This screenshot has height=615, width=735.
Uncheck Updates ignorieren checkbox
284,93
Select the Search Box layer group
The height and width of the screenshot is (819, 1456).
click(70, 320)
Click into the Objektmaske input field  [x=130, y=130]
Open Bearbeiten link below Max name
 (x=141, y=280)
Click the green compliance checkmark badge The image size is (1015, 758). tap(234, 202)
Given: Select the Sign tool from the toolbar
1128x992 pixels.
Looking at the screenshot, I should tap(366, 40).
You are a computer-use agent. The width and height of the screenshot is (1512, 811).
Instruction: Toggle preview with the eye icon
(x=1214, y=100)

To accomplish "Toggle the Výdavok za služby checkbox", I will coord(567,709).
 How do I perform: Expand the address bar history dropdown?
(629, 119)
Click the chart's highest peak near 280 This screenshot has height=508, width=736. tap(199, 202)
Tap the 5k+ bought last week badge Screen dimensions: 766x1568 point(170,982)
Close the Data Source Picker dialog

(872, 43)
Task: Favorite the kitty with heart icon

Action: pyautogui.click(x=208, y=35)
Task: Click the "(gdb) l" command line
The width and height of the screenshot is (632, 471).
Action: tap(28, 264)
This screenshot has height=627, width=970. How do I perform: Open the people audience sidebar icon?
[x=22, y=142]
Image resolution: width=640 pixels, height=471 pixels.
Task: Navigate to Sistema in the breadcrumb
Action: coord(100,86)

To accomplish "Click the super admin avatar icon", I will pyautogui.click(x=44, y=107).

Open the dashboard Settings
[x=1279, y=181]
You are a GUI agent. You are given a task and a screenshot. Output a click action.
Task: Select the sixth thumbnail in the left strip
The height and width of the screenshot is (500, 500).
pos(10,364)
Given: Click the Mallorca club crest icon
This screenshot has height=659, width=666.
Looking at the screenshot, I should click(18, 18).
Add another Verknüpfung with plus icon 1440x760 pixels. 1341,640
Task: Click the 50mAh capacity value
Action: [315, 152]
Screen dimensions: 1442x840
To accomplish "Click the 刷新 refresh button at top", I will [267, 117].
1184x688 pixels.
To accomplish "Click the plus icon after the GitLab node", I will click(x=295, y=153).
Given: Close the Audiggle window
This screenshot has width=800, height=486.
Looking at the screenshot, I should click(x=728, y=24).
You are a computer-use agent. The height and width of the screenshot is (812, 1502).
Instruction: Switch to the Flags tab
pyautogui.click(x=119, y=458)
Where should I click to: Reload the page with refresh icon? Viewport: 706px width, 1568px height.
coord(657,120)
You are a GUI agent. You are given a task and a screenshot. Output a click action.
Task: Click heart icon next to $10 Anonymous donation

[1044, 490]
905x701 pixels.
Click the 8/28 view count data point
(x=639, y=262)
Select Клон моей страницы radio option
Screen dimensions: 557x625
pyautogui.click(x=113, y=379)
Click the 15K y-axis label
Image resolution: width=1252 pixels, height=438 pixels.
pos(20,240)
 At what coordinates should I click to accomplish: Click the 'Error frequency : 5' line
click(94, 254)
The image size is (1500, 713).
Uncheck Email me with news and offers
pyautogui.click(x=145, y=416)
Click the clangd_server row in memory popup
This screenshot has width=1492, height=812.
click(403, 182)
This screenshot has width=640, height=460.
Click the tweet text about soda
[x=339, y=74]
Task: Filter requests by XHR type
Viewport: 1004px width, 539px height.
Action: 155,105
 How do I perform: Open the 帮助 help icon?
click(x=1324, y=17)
━━━━
§ JOB: Report only how many lines in the records above contain the word "Uncheck".

§ RESULT OF THIS TASK: 2